Task requirements → Your answer must contain each line of the data, copied exactly.

Exercise data →
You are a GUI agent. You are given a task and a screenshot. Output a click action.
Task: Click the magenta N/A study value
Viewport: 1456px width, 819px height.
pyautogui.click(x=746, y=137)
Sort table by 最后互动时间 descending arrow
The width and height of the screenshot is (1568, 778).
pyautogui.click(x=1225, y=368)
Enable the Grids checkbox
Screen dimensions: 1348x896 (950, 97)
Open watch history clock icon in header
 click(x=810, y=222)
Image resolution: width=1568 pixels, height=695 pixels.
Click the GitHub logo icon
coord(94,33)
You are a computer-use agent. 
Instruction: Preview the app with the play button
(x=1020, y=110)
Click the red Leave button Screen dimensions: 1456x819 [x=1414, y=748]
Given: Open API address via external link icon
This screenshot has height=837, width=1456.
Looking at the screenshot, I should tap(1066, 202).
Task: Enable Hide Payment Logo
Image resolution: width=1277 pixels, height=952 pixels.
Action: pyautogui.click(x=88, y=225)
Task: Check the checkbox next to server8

Answer box →
You are a GUI agent. You are given a task and a screenshot. Output a click action.
Task: Click the magenta N/A study value
Viewport: 1456px width, 819px height.
pyautogui.click(x=746, y=137)
Sort table by 最后互动时间 descending arrow
The width and height of the screenshot is (1568, 778).
pyautogui.click(x=1225, y=368)
Enable the Grids checkbox
Screen dimensions: 1348x896 (950, 97)
Open watch history clock icon in header
 click(x=810, y=222)
Image resolution: width=1568 pixels, height=695 pixels.
Click the GitHub logo icon
coord(94,33)
You are a computer-use agent. 
Instruction: Preview the app with the play button
(x=1020, y=110)
Click the red Leave button Screen dimensions: 1456x819 [x=1414, y=748]
Given: Open API address via external link icon
This screenshot has height=837, width=1456.
Looking at the screenshot, I should tap(1066, 202).
Task: Enable Hide Payment Logo
Image resolution: width=1277 pixels, height=952 pixels.
Action: pyautogui.click(x=88, y=225)
Task: Check the checkbox next to server8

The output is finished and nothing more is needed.